Creating Multi-property Indexes

Why multi-property indexes?

Recall that a Node key defines multiple properties of a node that make it unique and require the properties to exist. Previously, you created a Node key for the name and url properties of the Person nodes. This ensured that these two values for a Person node would be unique and must exist in the graph.

A multi-property index (composite RANGE index) provides quick lookups for two or more properties of a node or relationship.

Suppose we had this query that was an important use case for our movie application:

cypher
PROFILE MATCH (m:Movie)
WHERE m.year = 2000 AND m.runtime <= 60
RETURN m.title, m.year, m.runtime

If you execute this query on the graph, you will see that it requires 27,927 total db hits to complete the query. If you know that a query is important to your application, it would benefit from a composite index on the Movie nodes on the year and runtime properties.

Syntax for creating a Composite index for multiple properties of a node

Here is the syntax for creating a Composite index for multiple properties of a node:

cypher
CREATE INDEX <index_name> IF NOT EXISTS
FOR (x:<node_label>)
ON (x.<property_key1>,x.<property_key2>,...)

You specify the name of the index, the node label it will be associated with, and the name of the property.

  • If an index already exists in the graph with the same name, no index is created.

  • If an index does not exist in the graph with the same name:

    • No index is created if there already is an index for that node label and property keys.

    • Otherwise, the index is created.

Creating the Composite index for a multiple properties of a node

We want to improve the performance of queries that test the year and runtime properties of a Movie node.

Execute this code to create the Composite index for these properties:

cypher
CREATE INDEX Movie_year_runtime IF NOT EXISTS
FOR (x:Movie)
ON (x.year, x.runtime)

Repeat the above query with the PROFILE. You should see that with the index, only 10 total db hits occur. The query plan now starts with the NodeIndexSeek() operation and uses the RANGE index you just created.

Composite index not used

If the query tests the existence of a property, it will not use this type of index.

For example, this query will not use the composite index if there are Movie nodes in the graph that do not have a year or runtime property.

cypher
PROFILE MATCH (m:Movie)
WHERE m.year IS NULL AND m.runtime IS NULL
RETURN m.title, m.year, m.runtime

If the query tests only one property, the index will not be used:

cypher
PROFILE MATCH (m:Movie)
WHERE m.year = 2000
RETURN m.title, m.year, m.runtime

Syntax for creating a Composite index for a multiple properties of a relationship

Here is the syntax for creating a Composite index for a multiple properties of a relationship:

cypher
CREATE INDEX <index_name> IF NOT EXISTS
FOR ()-[x:<RELATIONSHIP_TYPE>]-()
ON (x.<property_key1>, x.<property_key2>,...)

Check your understanding

1. Creating a Composite index

Suppose we have a graph that contains Company nodes. We want to be able to optimize queries that test the size of the company and location, both of which are properties of Company nodes. What is the correct statement to create this Composite index?

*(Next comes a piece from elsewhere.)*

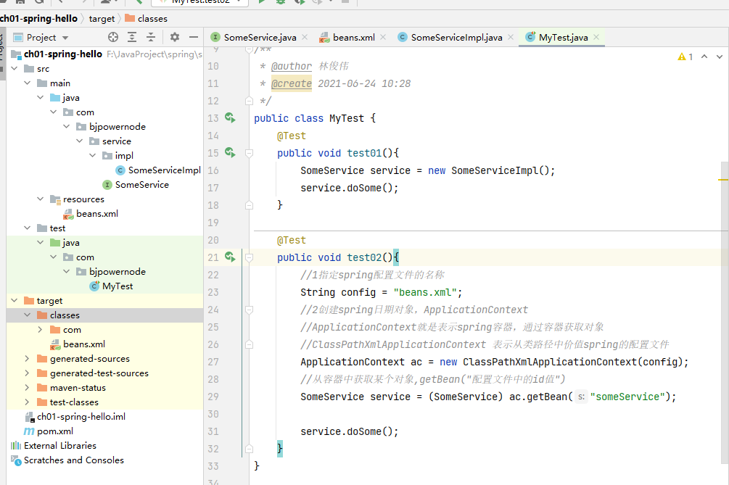The height and width of the screenshot is (485, 729).
Task: Collapse the resources folder in tree
Action: pos(41,199)
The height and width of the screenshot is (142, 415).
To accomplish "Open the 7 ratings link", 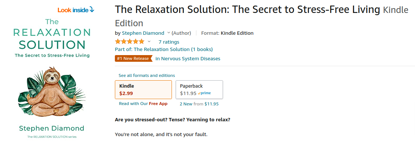I will click(x=169, y=42).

  • CREATE INDEX Company_size_location IF NOT EXISTS FOR (x:Company) ON (x.size, x.location)

  • CREATE b-tree Company_size_location IF NOT EXISTS ON (Company.size, Company.location)

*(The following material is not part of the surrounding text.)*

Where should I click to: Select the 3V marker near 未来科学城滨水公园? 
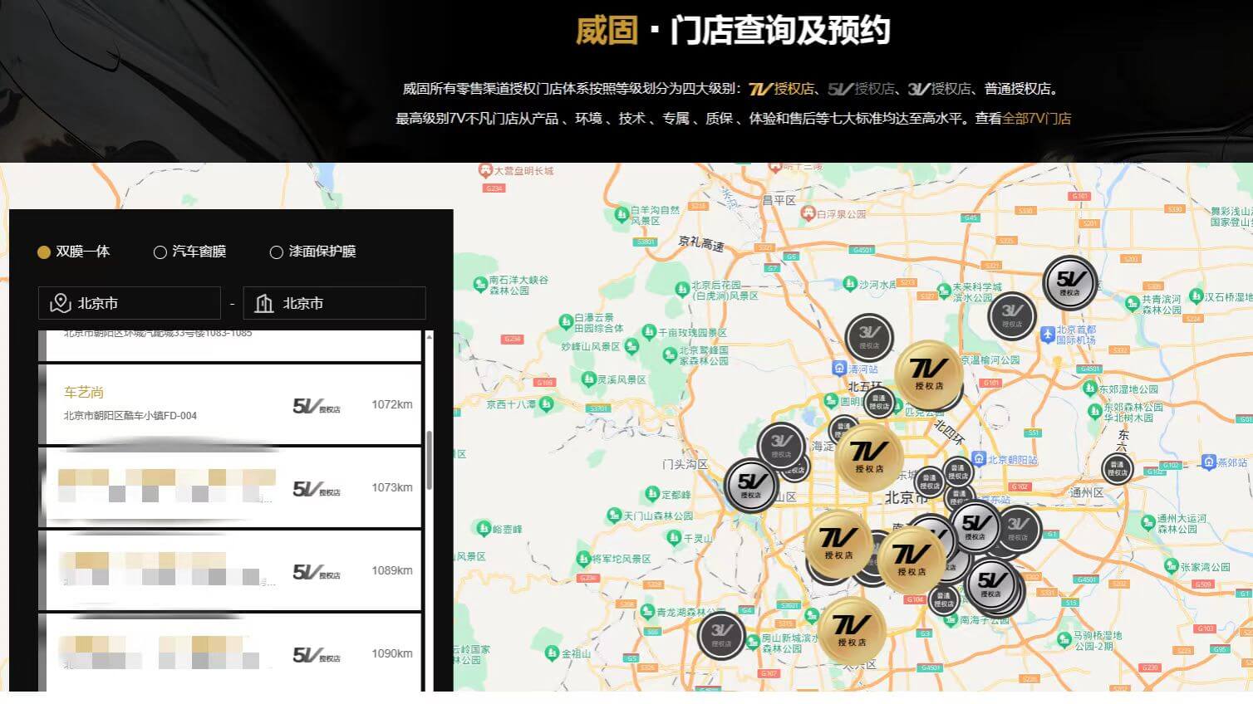1011,315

  • CREATE b-tree Company_size_location IF NOT EXISTS FOR (x:Company) ON (x.size, x.location)

  • CREATE INDEX Company_size_location IF NOT EXISTS ON Company.size, Company.location

Hint

You are creating an index. The index type by default is RANGE. You must specify the two properties used for the index.

Solution

The correct code for creating the Composite index is:

CREATE INDEX Company_size_location IF NOT EXISTS FOR (x:Company) ON (x.size, x.location)

2. RANGE index usage

When is the RANGE composite index not used? (Select all that apply.)

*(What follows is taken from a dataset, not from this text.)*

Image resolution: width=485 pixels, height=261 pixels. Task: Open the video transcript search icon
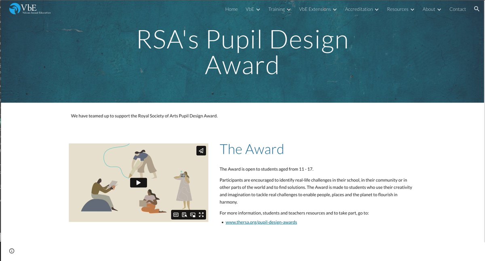click(x=184, y=215)
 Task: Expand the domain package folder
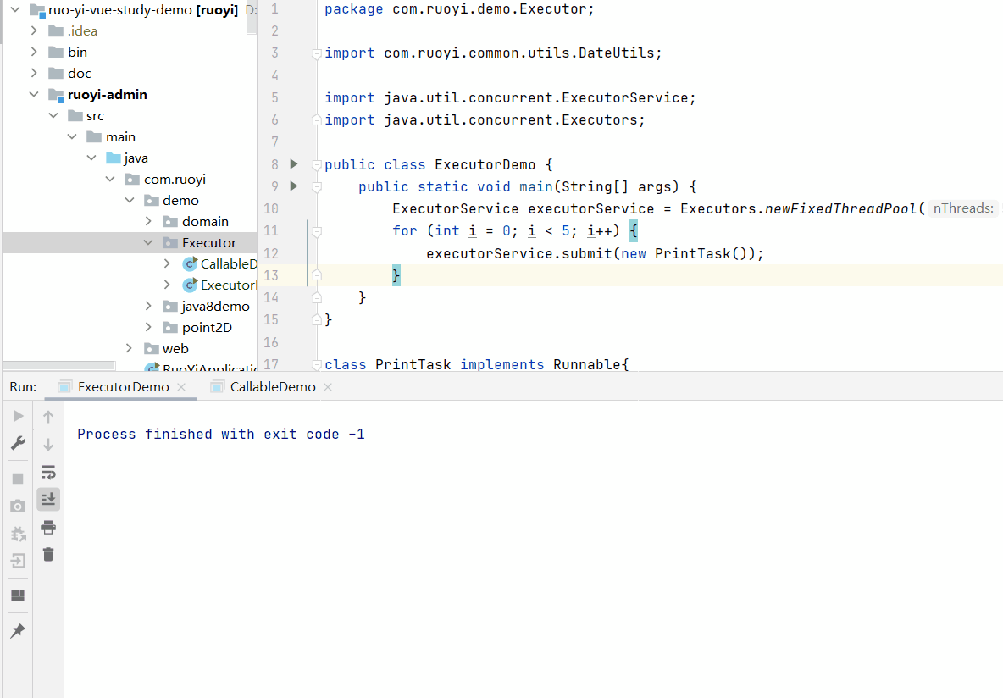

  • ❏ It is always used for a predicate that contains at least one property from the index.

  • ✓ When the predicate tests for property existence.

  • ❏ When the total db hits will be more when the index is used.

  • ✓ When the predicate only tests one property.

Hint

There are two situations when a composite index will not be used

Solution

The composite index will not be used if:

  1. The predicate tests for property existence.

  2. The predicate only tests one property.

Summary

In this lesson, you learned how to create a Composite index for multiple properties of a node or relationship. In the next Challenge, you will create another Composite index and test it.